» **Selection**:
━━━━━━━━━━━━━━━━

A PERFECT TENSE? (some text hidden)

By Jonathan Crouch

The DS 7 Crossback offers a different way to go for 'D'-segment luxury SUV buyers. Especially in this plug-in E-TENSE form. Jonathan Crouch drives it.

Ten Second Reviewword count: 72

The DS 7 Crossback E-TENSE 4x4 represents this luxury French brand's more distinctive take on what a 'D'-segment luxury plug-in SUV should be. It can take you over 30 miles without emitting any CO2, manage 128mpg, sprint to sixty in six and a half seconds and even extricate you from a muddy carpark on your annual trip to Glastonbury. In short, it's a bit special - and is styled that way too.

━━━━━━━━━━━━━━━━

» **Dataset section**:
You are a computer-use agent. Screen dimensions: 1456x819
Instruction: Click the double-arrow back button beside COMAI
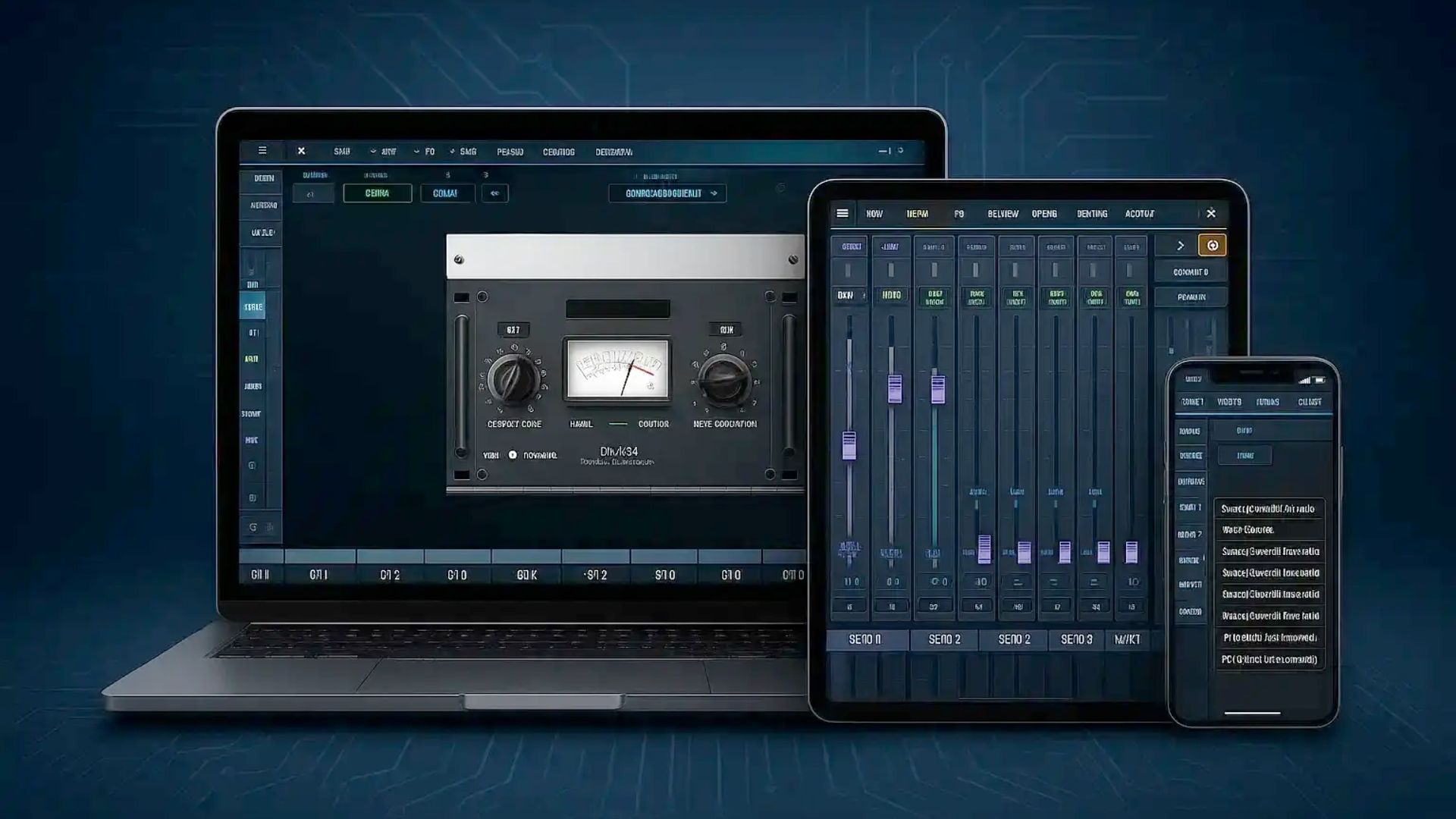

━━━━━━━━━━━━━━━━

» **What is being asked**:
Answer these from the DS 7 Crossback review:
(a) Who drives the car?
(b) How far can it go without emitting any CO2?
(c) How long does it take to sprint to sixty?
Base your answers only on the text.

» **Result**:
(a) Jonathan Crouch
(b) Over 30 miles
(c) Six and a half seconds